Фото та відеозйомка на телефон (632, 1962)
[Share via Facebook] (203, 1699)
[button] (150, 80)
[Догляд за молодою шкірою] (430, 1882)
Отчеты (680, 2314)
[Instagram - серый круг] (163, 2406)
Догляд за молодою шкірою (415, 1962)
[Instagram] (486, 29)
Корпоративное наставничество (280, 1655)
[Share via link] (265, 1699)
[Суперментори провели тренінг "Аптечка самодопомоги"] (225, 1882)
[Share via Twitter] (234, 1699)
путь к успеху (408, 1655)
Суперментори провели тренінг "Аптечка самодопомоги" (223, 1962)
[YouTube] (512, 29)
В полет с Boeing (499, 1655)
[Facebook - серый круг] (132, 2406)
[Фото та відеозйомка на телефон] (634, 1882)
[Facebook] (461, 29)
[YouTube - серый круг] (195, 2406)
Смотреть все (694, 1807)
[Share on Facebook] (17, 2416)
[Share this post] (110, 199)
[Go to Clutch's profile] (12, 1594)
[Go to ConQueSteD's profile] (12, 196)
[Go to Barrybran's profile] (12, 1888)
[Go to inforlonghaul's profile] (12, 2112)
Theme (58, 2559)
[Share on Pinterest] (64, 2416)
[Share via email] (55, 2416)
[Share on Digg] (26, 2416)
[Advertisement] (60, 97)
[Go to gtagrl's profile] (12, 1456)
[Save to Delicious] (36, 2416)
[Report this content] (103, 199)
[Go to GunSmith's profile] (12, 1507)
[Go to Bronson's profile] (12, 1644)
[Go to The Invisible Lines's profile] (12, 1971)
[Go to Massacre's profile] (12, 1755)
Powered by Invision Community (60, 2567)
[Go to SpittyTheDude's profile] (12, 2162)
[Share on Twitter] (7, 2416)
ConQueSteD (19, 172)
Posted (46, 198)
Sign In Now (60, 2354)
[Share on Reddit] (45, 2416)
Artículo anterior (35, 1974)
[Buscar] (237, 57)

######

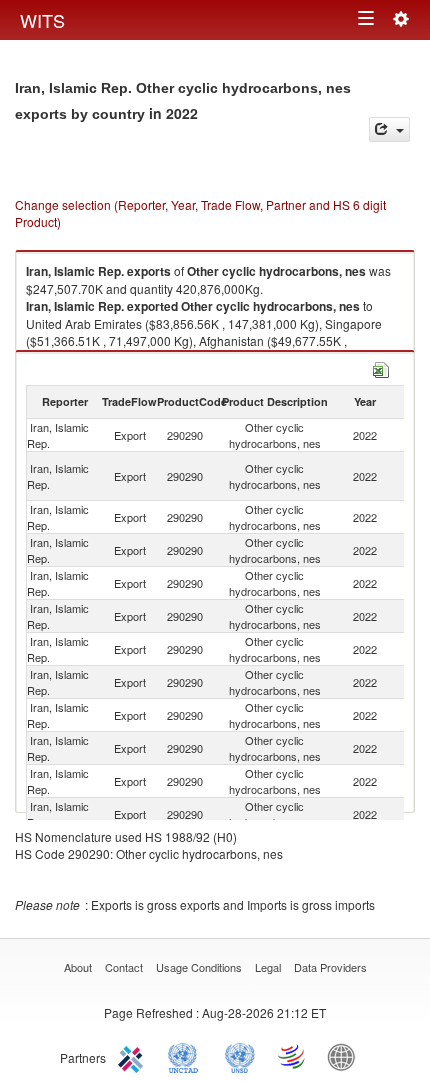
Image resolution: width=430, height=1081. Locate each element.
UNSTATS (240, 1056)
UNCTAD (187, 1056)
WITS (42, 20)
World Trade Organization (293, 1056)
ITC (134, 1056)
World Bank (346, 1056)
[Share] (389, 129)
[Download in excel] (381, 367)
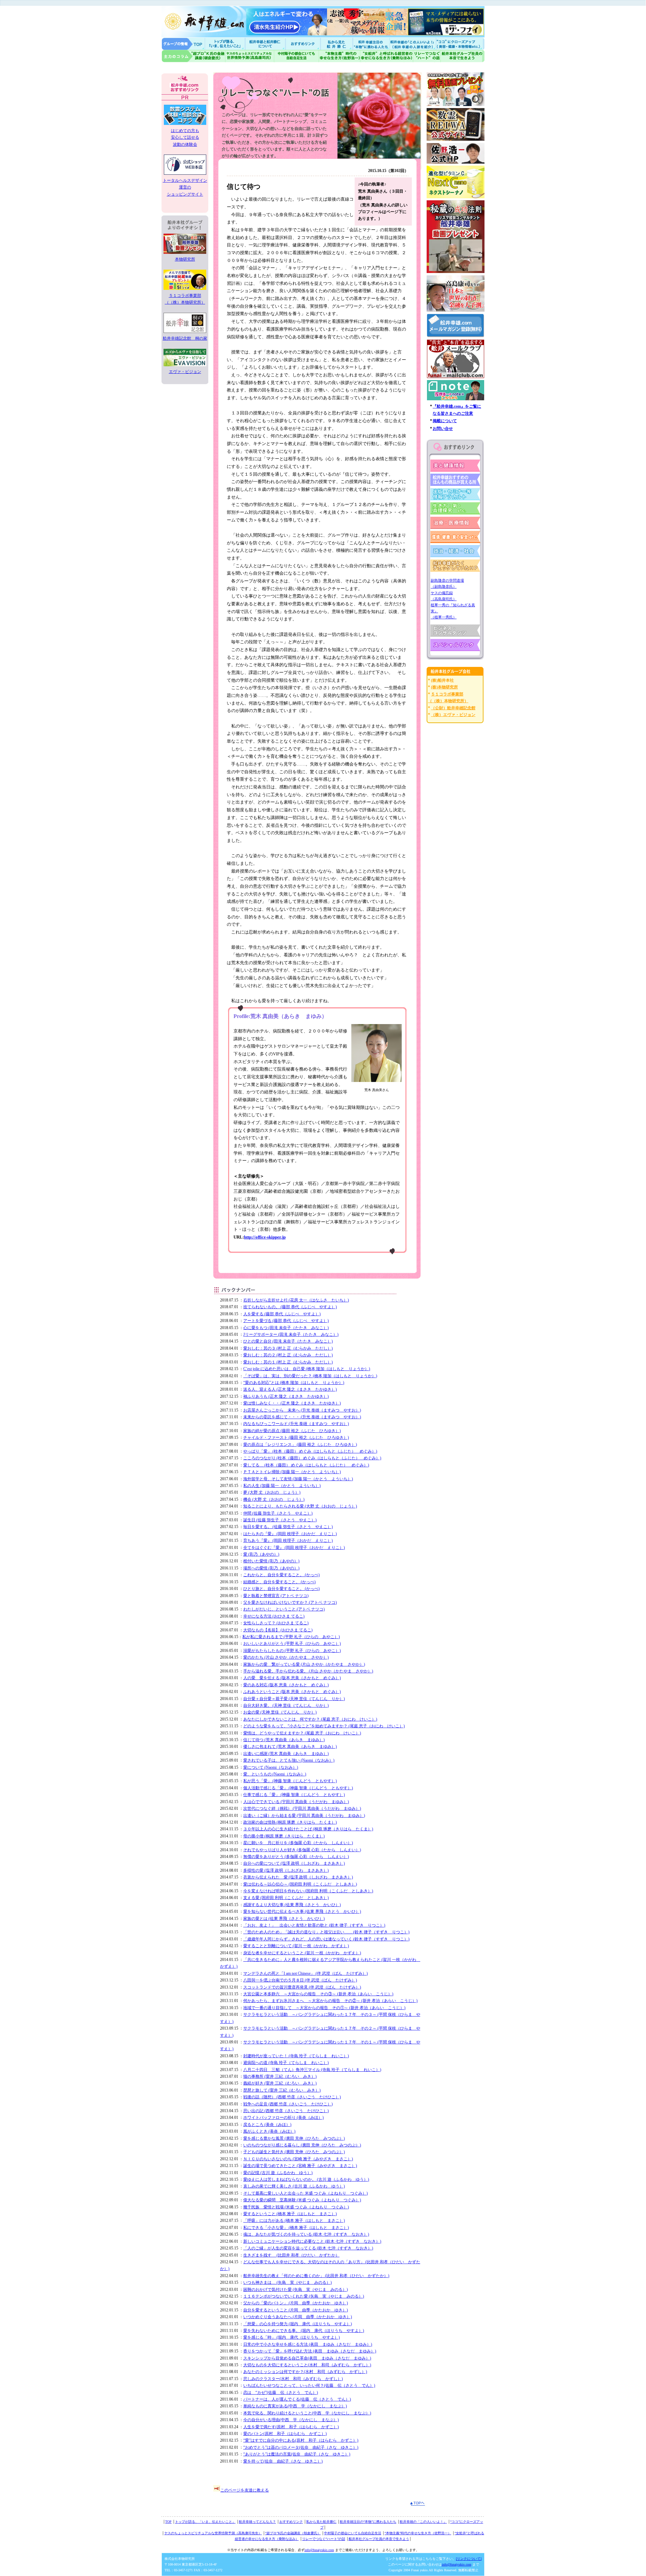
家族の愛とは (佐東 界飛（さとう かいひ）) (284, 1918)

######

:: PROBLEM REQUIREMENTS ::
Out of the data above, transcribe exactly and only the lines starting with the line that has "Фото та відеозйомка на телефон (632, 1962)" and going on through the line that has "путь к успеху (408, 1655)", both included.

:: RESPONSE TO THIS EXERCISE ::
Фото та відеозйомка на телефон (632, 1962)
[Share via Facebook] (203, 1699)
[button] (150, 80)
[Догляд за молодою шкірою] (430, 1882)
Отчеты (680, 2314)
[Instagram - серый круг] (163, 2406)
Догляд за молодою шкірою (415, 1962)
[Instagram] (486, 29)
Корпоративное наставничество (280, 1655)
[Share via link] (265, 1699)
[Суперментори провели тренінг "Аптечка самодопомоги"] (225, 1882)
[Share via Twitter] (234, 1699)
путь к успеху (408, 1655)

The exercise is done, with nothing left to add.